You can leverage psychology to help your audience absorb information in your PowerPoint presentations. People can only process a limited amount of information at a time, but unfortunately the vast majority of people in business don’t create presentations that make it easy for their readers to retain information.
An academic study titled, “PowerPoint presentation flaws and failures: a psychological analysis,” analyzed business presentations based on psychological principals for understanding and absorbing information. The study found that there were 5 persistent errors that business professionals make in over 80% of PowerPoint presentations. Avoiding these common errors and applying these psychological principals will help your presentations stand out and ensure your readers are remembering your message.
Here are 5 easy tips to ensure that your readers will absorb your message in PowerPoint
1. Avoid Information Overload
People can only store four units of information in short-term memory. However, 91 percent of PowerPoint presentations contain bulleted lists with more than 4 items, overloading the working memory of readers. Fortunately, you can avoid this problem by changing your PowerPoint templates and checking your final presentations so they contain lists of four items or less.
2. Put Lists in a Hierarchy
Most presentations reflect the poor communication skills of their authors. Bulleted lists should be used multiple levels (sub bullets) to help categorize and prioritize information. As we now know our memory is limited; however, the use of hierarchical bullets can help display more information that readers will actually remember. Only 85 percent of slideshows contain hierarchical lists containing four or fewer units of information at each level. Limit each hierarchy of bullets (primary, secondary, etc.) to four or fewer bullets.
3. Don’t Rely on a Key for Labels
Business buzzwords and acronyms may help you be faster at writing, but they are confusing your readers, especially if they are not subject matter experts in your content.

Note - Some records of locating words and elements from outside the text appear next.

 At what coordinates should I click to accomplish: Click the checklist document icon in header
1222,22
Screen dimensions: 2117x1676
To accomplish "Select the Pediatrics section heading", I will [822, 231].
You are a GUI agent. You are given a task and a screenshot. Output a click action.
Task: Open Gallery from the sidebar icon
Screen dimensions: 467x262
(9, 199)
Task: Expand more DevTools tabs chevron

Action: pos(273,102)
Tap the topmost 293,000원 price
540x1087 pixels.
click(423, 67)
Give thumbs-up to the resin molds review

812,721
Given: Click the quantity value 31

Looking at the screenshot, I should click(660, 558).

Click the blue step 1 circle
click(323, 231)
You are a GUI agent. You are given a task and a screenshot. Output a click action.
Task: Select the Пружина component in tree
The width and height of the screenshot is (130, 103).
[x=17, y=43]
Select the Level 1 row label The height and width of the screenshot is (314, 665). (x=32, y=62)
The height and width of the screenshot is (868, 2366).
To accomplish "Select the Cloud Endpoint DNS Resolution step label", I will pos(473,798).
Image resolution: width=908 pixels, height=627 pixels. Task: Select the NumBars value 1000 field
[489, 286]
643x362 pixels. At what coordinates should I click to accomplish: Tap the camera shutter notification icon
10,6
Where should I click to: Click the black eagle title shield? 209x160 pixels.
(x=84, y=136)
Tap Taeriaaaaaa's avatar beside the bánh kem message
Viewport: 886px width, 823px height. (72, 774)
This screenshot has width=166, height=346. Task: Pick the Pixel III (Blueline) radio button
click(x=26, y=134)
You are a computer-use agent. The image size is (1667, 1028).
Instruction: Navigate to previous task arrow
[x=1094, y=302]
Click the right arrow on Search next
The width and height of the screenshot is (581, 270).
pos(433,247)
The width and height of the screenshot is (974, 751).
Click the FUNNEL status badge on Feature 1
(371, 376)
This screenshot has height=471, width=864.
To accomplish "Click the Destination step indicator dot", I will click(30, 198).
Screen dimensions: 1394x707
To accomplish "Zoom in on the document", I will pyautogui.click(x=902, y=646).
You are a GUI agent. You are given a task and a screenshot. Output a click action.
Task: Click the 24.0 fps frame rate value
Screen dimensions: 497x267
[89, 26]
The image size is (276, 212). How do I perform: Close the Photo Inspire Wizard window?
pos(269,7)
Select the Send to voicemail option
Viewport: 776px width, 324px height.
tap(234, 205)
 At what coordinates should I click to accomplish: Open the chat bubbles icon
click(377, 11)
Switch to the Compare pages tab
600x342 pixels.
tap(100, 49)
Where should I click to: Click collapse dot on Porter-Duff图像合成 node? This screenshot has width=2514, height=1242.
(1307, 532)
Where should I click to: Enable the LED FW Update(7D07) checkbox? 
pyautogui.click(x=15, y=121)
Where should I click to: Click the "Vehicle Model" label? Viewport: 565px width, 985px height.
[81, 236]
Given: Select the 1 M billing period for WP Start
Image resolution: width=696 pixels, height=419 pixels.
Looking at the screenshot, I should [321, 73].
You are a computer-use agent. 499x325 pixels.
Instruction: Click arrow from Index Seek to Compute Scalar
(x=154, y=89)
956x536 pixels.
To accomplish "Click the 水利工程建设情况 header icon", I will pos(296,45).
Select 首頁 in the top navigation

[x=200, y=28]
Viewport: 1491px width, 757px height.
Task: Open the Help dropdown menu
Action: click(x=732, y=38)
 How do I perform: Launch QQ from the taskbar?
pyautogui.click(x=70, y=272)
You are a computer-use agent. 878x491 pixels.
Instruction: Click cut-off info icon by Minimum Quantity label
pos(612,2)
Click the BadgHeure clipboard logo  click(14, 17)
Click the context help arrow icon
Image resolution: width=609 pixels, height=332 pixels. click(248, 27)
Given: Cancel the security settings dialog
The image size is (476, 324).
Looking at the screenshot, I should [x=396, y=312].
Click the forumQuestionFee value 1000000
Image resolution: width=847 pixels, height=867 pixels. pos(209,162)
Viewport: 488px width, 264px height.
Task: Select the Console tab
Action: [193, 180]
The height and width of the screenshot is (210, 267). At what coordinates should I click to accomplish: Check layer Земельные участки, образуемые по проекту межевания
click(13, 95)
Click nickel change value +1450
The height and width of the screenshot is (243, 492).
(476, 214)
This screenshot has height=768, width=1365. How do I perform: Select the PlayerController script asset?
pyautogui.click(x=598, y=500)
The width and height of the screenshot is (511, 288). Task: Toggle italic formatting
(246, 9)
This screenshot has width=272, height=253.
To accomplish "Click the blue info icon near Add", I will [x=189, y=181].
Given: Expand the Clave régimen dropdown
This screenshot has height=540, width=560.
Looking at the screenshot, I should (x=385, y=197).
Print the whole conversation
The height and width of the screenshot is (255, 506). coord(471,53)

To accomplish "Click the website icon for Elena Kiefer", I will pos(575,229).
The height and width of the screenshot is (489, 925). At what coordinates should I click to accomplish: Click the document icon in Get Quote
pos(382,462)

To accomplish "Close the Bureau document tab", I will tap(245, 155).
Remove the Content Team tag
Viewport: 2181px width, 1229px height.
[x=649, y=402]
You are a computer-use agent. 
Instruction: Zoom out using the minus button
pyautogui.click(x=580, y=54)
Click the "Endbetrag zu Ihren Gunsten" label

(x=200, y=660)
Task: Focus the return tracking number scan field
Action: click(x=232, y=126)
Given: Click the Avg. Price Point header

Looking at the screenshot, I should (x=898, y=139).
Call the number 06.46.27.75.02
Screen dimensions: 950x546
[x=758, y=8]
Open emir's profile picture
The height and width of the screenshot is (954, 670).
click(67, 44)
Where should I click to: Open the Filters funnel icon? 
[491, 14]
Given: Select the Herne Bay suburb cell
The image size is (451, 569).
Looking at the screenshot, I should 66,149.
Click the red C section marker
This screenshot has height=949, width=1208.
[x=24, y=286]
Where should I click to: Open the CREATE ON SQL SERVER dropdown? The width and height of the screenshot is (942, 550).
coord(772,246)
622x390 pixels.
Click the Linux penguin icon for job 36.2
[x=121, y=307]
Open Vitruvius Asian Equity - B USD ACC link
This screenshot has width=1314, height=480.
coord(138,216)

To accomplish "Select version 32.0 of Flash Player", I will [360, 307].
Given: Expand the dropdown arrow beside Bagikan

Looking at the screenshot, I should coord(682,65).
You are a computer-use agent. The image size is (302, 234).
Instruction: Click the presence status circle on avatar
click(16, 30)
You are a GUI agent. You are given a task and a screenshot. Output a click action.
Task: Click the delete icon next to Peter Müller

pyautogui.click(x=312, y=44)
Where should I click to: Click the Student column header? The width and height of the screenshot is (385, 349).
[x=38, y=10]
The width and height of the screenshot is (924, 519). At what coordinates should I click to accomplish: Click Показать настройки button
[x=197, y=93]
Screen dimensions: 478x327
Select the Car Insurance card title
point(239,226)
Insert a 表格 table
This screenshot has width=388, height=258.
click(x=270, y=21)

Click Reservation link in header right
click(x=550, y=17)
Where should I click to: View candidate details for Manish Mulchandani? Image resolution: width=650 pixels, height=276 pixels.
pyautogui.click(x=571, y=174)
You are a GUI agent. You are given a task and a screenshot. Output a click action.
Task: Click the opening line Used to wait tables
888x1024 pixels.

Readers cannot remember new acronyms in a limited period of time – Eliminate the need to search for labels and never only rely on a key with definitions of acronyms.
4. Give Your Readers/Listeners Enough Time
Most presentations fail to give people enough time to absorb important points. In fact, the duration you spend on each slide becomes especially important when it contains information that your audience perceives as either new or unfamiliar.
So, if you want to improve the audience’s experience, slow down the pace at which you move through your presentation. If slowing down risks causing your presentation to exceed its time allocation, you should consider eliminating information from it rather than accelerating its tempo.
5. Limit Your Bullet Length
Bullets should be used for concise information, not lengthy prose. As bullet points become longer, they become less effective. Keep your bulleted sentences to 2 lines or less—you’ll be ahead of 90 percent of your peers.
By using the above PowerPoint tips to create effective PowerPoint Templates, you can make your slideshows stand out. Your audience will absorb more information and thank you for it.